Return the data below in full. Keep each character unchanged.

[INFORMATION SHOWN]

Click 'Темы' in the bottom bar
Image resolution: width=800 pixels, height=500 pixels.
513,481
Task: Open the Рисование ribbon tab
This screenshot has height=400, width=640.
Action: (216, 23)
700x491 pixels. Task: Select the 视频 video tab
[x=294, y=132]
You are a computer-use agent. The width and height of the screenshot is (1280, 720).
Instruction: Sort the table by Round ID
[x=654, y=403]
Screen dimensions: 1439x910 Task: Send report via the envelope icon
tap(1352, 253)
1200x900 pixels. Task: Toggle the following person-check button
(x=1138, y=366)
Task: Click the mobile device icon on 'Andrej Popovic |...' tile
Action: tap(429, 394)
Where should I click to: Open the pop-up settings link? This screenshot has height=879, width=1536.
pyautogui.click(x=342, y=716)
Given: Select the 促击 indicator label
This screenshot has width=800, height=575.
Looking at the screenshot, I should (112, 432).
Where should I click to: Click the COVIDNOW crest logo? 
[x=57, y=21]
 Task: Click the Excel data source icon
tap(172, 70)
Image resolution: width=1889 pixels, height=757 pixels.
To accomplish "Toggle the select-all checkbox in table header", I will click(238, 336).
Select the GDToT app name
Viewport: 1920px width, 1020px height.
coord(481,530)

[/INFORMATION SHOWN]

• [WORKED SOLUTION]
Click 'Темы' in the bottom bar
Image resolution: width=800 pixels, height=500 pixels.
513,481
Task: Open the Рисование ribbon tab
This screenshot has height=400, width=640.
Action: (216, 23)
700x491 pixels. Task: Select the 视频 video tab
[x=294, y=132]
You are a computer-use agent. The width and height of the screenshot is (1280, 720).
Instruction: Sort the table by Round ID
[x=654, y=403]
Screen dimensions: 1439x910 Task: Send report via the envelope icon
tap(1352, 253)
1200x900 pixels. Task: Toggle the following person-check button
(x=1138, y=366)
Task: Click the mobile device icon on 'Andrej Popovic |...' tile
Action: tap(429, 394)
Where should I click to: Open the pop-up settings link? This screenshot has height=879, width=1536.
pyautogui.click(x=342, y=716)
Given: Select the 促击 indicator label
This screenshot has width=800, height=575.
Looking at the screenshot, I should (112, 432).
Where should I click to: Click the COVIDNOW crest logo? 
[x=57, y=21]
 Task: Click the Excel data source icon
tap(172, 70)
Image resolution: width=1889 pixels, height=757 pixels.
To accomplish "Toggle the select-all checkbox in table header", I will click(238, 336).
Select the GDToT app name
Viewport: 1920px width, 1020px height.
coord(481,530)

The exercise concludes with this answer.